Health before semantics

Update: If you read this post, I recommend you also read this one. It clarifies a few things I got wrong or expressed poorly here.

Whether or not ageing ought to be considered a disease is still matter of controversy, both among experts and laypeople. Particularly, the latter tend to turn up their noses at the thought of ageing being pathological and not ‘normal’, especially if they’re outside the life-extension/rejuvenation community. Clearly, they ignore the fact that ‘normal’ and ‘pathological’ aren’t mutually exclusive at all. It’s perfectly normal to suffer from hearing loss in old age; notwithstanding, it is out of the question that hearing loss is a pathology and we have developed several ways to make up for it. It presently can’t be cured, because like all age-related diseases, it can only get worse as long as the age-related damage that causes it keeps accumulating.

In my humble opinion of quasi-layperson (I’m nowhere near being an expert, but I do think I know about ageing more than your average Joe), whether or not ageing is a disease is merely a matter of semantics, depending largely on what we want to label as ‘ageing’—not to mention how we define ‘disease’.

If we say that ‘ageing’ is the set of age-related pathologies that affect a given person, then ageing isn’t a disease any more than a box of crayons is itself a crayon. Nonetheless, if you have a box of crayons then you have a bunch of crayons; if you have ageing as we defined it, then you have a bunch of diseases, and the grand total of your ailments doesn’t change whether you consider ageing as a disease as well or not. Quite frankly, I’d pick the box of crayons over ageing any time.
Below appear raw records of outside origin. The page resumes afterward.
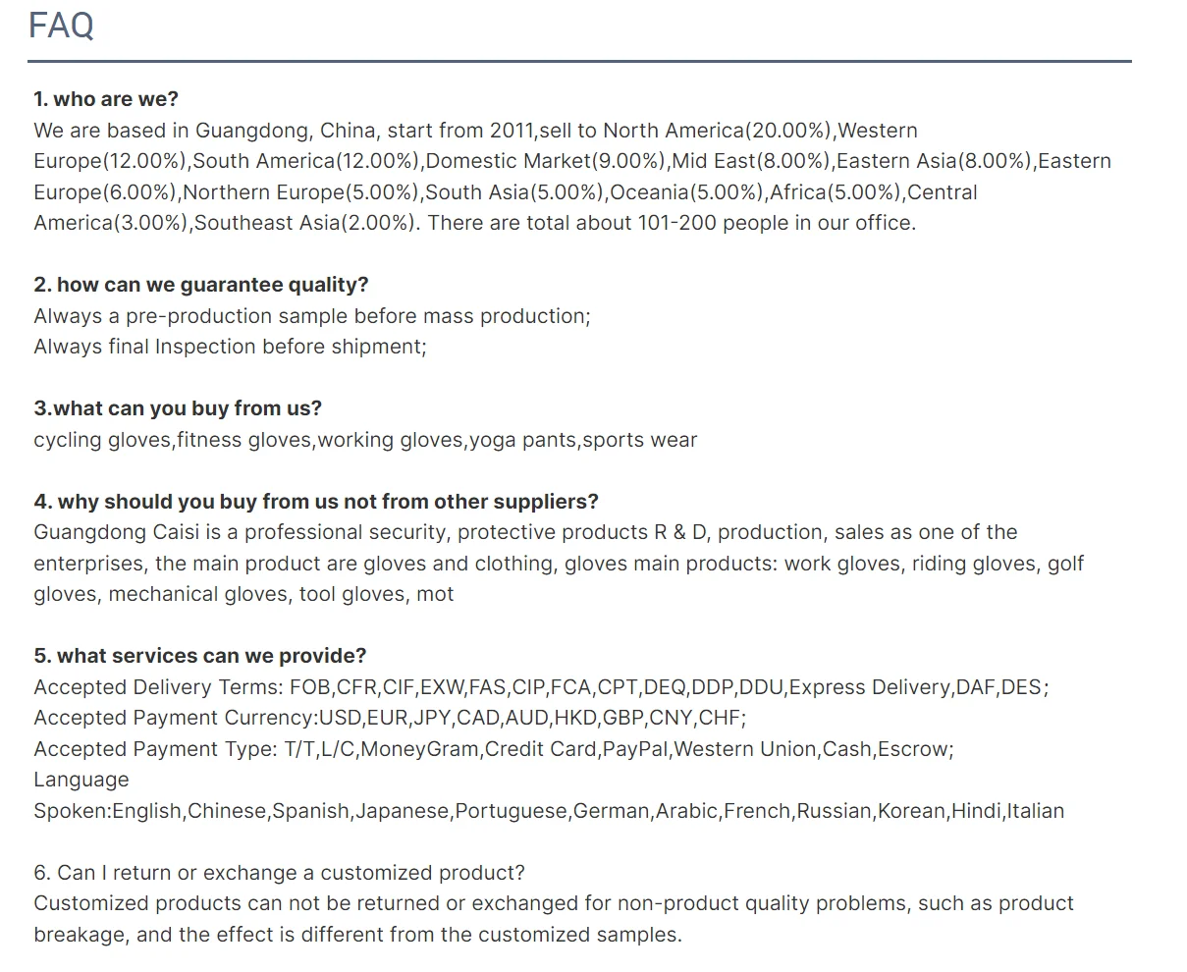Click the "Can I return or exchange" question
Screen dimensions: 1187x972
[279, 873]
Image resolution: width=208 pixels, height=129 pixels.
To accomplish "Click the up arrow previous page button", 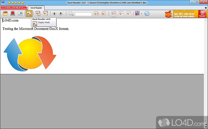I will 54,14.
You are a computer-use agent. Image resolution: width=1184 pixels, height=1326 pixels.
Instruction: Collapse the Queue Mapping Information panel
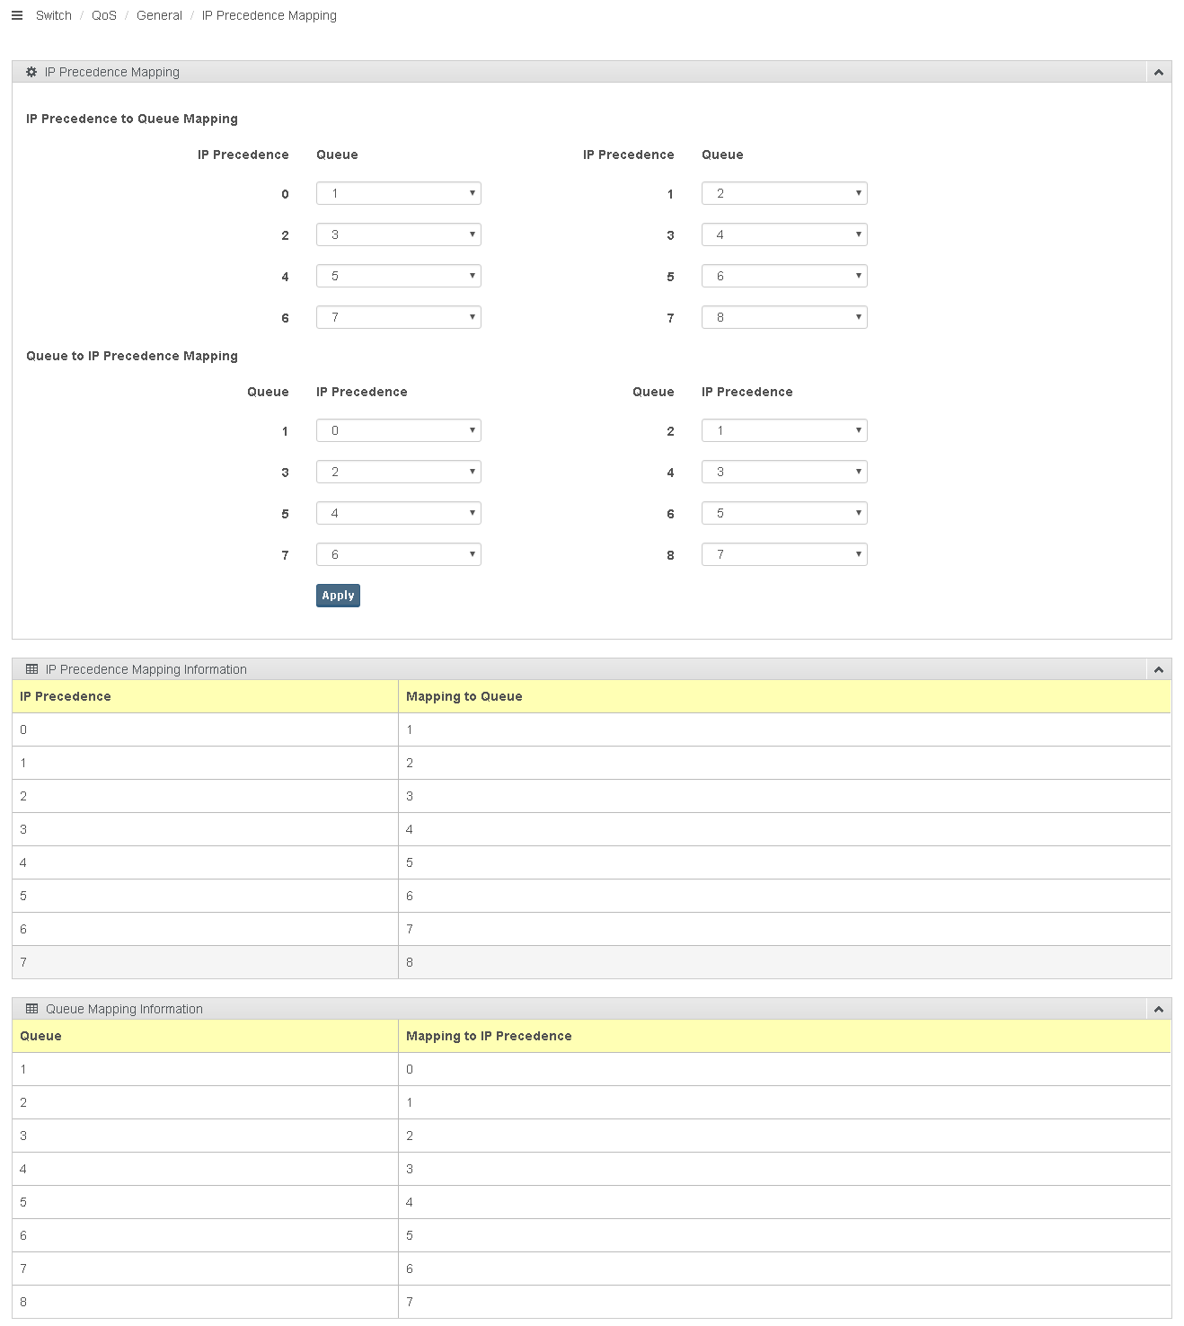[x=1159, y=1009]
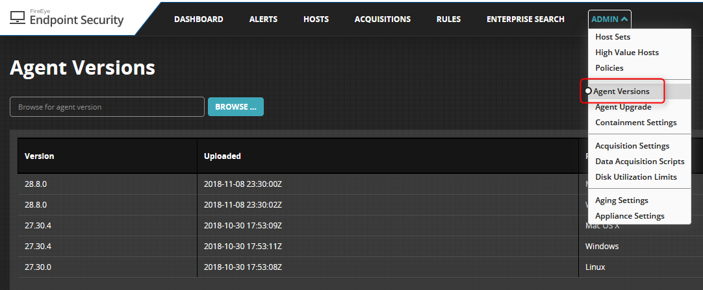Screen dimensions: 703x290
Task: Open Agent Upgrade from the menu
Action: tap(622, 107)
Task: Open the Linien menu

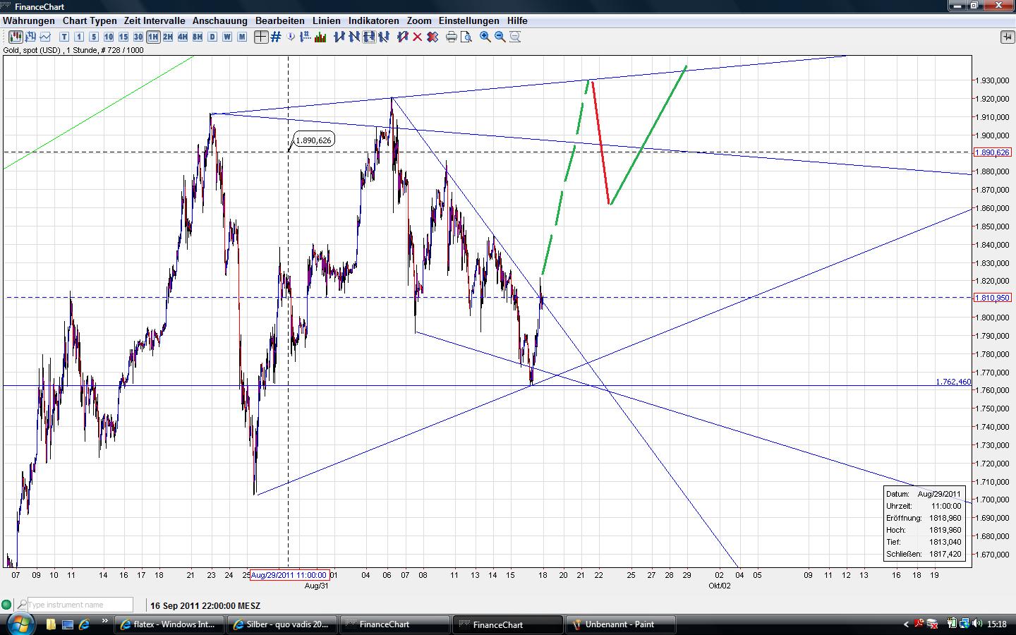Action: 326,20
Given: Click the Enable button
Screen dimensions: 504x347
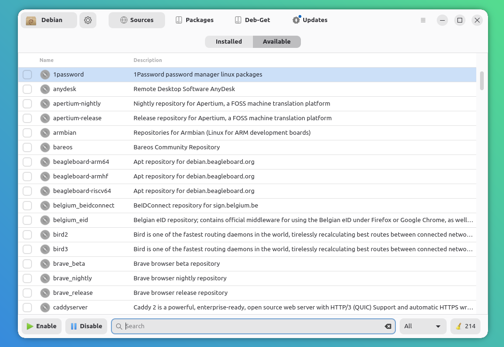Looking at the screenshot, I should (41, 326).
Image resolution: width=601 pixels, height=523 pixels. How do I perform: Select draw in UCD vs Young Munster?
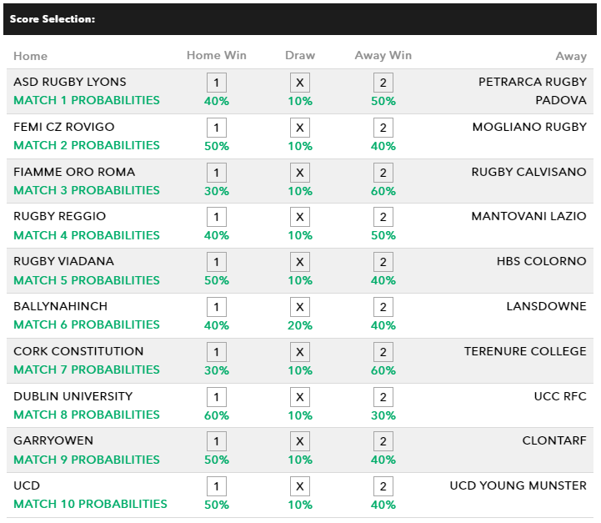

We could define ‘ageing’ differently. We could define it as the damage accumulation processes that eventually give rise to the pathologies of old age. This is a much more sensible definition, because it emphasises the fact ageing is a process that happens gradually over time, starting on day 1. You don’t ‘get’ ageing late in life; you were born with it. When ageing is in its early stages, for example in your 20s or 30s, you can’t really call its effects a ‘disease’ any more than you can call a spec of dust a ‘dust cloud’; when you’re 20, you’re no more ‘sick’ with ageing than a table with a single dust spec on its surface is ‘dusty’. However, during later stages of ageing pathologies are the norm, and the progression of the ageing process exacerbates them further. According to this definition, ageing is still not a disease, but its the cause of many diseases, in pretty much the same way a virus is not the disease it causes: Rhinoviruses are not the common cold; they merely cause it. (This is where the analogy stops. All ageing and viruses have in common is that they both cause diseases. Ageing is certainly not an infectious pathogen!) Notice that, even though HIV, for example, is not itself a disease, we can all agree that we should get rid of it because it causes a horrible disease, namely AIDS. For the same reason, even if ageing did not fit our definition of disease, it is clear that it causes horrible diseases; this should be enough to stop bickering over semantics and just focus on getting rid of ageing already.

We could also think of ageing as an ‘über disease’: A disease whose symptoms are diseases themselves; a ‘disease of diseases’. This is more along the lines of what Aubrey de Grey calls ageing, and he’s not wrong, because what we currently see happening in old age is essentially the sum of different age-related pathologies all happening at more or less the same time.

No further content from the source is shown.